4. AI experts assure you AI can or can’t do something, but experts are often wrong
When we are considering AI safety or potential job losses related to AI it’s natural to look to experts. Unfortunately, there are so many unknowns about AI, especially where AI will be in a few years, that even the experts are just guessing. With AI we are living in a world of unknown unknowns.
What to do about these tensions
These four tensions can be summarized by saying that deploying AI tools creates hard-to-assess risks but not using AI at all is an even bigger risk. There isn’t an option to sit back and wait until things settle down because that’s not likely to happen anytime soon.

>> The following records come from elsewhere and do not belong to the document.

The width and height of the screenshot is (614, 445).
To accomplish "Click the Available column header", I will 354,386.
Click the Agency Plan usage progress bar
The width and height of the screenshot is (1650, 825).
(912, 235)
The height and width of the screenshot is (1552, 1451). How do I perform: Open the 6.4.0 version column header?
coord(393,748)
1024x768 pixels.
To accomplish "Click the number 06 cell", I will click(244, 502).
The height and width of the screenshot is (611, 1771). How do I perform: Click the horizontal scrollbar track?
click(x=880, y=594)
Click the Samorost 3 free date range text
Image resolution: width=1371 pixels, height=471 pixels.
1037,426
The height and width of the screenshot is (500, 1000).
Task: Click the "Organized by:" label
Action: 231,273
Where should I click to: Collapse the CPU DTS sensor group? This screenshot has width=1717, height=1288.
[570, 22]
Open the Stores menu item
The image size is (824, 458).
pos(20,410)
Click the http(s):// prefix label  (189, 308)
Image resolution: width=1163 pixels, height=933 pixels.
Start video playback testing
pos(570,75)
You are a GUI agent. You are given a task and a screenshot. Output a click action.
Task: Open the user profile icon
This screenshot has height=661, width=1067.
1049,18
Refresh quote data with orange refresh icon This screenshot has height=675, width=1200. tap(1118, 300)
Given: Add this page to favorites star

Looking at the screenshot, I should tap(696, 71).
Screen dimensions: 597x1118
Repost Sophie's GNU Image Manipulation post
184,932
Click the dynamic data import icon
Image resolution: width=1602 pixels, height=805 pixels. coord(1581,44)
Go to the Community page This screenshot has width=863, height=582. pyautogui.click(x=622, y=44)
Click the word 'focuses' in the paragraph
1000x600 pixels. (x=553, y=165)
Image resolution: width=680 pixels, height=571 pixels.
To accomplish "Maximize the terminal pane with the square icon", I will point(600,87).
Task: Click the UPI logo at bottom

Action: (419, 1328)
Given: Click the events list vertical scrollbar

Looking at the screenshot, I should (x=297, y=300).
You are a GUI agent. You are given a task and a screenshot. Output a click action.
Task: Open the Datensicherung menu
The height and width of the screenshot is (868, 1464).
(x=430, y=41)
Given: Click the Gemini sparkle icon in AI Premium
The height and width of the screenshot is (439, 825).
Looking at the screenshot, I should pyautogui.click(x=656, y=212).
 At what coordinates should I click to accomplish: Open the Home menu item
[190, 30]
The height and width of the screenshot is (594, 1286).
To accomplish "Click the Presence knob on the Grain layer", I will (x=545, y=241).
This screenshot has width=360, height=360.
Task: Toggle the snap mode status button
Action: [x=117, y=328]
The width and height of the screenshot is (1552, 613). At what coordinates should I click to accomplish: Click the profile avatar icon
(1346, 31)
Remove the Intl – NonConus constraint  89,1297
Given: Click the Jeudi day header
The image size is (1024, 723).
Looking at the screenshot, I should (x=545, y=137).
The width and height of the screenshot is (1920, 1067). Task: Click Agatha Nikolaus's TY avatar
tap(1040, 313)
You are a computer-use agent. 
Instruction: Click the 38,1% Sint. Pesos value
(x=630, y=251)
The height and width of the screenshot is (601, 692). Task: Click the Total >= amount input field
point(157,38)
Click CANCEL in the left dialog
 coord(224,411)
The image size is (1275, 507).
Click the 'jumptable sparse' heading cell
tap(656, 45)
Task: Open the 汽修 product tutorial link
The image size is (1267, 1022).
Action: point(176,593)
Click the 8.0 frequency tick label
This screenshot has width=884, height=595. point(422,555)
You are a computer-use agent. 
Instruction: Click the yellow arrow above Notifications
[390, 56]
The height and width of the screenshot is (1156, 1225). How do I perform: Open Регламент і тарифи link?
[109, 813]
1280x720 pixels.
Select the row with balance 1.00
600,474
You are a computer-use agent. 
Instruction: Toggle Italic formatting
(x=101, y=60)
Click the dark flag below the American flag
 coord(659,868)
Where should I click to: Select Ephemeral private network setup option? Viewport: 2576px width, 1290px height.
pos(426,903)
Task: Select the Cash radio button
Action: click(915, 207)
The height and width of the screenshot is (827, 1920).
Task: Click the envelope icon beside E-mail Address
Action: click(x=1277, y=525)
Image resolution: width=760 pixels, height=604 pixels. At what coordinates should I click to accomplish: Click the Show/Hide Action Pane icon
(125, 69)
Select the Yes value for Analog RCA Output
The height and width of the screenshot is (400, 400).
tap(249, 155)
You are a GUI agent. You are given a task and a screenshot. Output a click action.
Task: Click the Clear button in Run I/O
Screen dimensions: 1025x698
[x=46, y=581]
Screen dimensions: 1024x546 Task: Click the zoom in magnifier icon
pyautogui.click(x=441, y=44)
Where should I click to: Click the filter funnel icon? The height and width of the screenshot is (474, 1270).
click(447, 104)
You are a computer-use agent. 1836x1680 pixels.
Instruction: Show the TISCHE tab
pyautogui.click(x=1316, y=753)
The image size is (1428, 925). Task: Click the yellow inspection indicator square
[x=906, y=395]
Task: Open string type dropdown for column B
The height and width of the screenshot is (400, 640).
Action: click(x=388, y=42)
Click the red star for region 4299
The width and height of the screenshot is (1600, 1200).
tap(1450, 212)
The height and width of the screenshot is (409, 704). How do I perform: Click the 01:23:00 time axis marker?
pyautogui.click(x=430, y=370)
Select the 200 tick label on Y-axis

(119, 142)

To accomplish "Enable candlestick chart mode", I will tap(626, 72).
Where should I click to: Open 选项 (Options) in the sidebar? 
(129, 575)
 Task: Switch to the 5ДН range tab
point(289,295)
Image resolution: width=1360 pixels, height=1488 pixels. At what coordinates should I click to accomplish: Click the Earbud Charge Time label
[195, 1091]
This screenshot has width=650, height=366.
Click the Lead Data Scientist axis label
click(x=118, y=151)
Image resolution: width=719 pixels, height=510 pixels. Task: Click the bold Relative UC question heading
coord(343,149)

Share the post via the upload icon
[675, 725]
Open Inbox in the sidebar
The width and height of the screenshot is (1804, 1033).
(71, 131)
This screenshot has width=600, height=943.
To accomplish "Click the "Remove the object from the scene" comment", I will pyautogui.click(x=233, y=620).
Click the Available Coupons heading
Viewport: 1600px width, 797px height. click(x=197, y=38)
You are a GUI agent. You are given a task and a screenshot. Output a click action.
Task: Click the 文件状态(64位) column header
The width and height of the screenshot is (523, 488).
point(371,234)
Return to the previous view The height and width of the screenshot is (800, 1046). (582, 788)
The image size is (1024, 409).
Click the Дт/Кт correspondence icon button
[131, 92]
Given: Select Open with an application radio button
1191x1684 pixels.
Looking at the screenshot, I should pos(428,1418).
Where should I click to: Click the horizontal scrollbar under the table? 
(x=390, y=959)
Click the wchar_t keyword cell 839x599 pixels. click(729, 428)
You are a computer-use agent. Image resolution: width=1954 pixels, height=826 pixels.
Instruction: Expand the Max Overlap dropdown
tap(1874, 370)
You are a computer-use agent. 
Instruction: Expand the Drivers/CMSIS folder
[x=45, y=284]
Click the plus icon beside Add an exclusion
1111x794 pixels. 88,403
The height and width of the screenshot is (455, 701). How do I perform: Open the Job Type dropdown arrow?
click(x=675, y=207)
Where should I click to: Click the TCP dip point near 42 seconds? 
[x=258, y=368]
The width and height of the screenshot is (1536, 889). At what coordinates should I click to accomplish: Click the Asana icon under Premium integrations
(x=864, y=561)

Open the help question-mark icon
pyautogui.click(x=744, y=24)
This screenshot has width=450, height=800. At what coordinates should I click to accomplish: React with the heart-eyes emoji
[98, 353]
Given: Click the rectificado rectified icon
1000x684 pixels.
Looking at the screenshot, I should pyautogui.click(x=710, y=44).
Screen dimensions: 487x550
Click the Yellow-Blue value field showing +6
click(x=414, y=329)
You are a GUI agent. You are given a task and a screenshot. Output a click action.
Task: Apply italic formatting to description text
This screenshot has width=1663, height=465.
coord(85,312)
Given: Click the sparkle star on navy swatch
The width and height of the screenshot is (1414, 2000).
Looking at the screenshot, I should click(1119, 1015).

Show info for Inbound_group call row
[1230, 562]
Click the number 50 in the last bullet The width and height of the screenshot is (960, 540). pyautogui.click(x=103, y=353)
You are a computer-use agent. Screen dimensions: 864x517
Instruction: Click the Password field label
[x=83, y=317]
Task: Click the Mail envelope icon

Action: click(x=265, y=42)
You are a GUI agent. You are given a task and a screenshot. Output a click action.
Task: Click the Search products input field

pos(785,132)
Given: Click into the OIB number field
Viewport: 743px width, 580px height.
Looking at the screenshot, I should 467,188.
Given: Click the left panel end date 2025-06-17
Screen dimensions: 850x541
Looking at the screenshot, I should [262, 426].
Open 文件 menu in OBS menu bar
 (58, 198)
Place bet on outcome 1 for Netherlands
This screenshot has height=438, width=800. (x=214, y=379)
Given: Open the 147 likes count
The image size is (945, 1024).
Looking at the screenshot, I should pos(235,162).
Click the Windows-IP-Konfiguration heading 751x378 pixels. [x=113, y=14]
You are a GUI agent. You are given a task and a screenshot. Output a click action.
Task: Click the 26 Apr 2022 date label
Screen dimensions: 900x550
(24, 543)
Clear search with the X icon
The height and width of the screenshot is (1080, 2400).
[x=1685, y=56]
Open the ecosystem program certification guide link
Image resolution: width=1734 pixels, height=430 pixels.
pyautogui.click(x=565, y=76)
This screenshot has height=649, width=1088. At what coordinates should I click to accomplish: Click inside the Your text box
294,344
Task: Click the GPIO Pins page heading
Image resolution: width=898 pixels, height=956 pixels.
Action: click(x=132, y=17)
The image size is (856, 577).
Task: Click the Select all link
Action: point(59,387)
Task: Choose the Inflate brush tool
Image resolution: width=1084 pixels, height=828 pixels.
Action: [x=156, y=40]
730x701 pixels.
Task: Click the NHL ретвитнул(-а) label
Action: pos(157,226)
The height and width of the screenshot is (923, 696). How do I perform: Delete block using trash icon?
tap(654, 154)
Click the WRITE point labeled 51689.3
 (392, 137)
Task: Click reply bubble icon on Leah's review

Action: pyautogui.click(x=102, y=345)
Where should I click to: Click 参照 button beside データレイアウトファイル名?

I recommend implementing a sustainable program for learning about and experimenting with AI while being cautious about making any big bets. The important words from that sentence are sustainable, learning, experimenting, and cautious. The idea of sustainability is easily overlooked, you cannot give everyone a workshop on AI and say “Okay, now we are done”; you need mechanisms so that people stay at least somewhat up-to-date month by month. Learning should be the emphasis rather than deploying and the word “experimenting” is there to remind us that it’s not enough to hold workshops, we need to try things out. Finally, there is the word “cautious” and that one needs no explanation.
AI researcher and YouTuber Károly Zsolnai-Fehér always ends his videos with an enthusiastic salute of “What a time to be alive!” That captures a lot. AI progress is astonishing while creating difficult tensions for HR professionals. Perhaps like Zsolnai-Fehér we should embrace the tensions with enthusiasm and enjoy that we are in the midst of a remarkable time.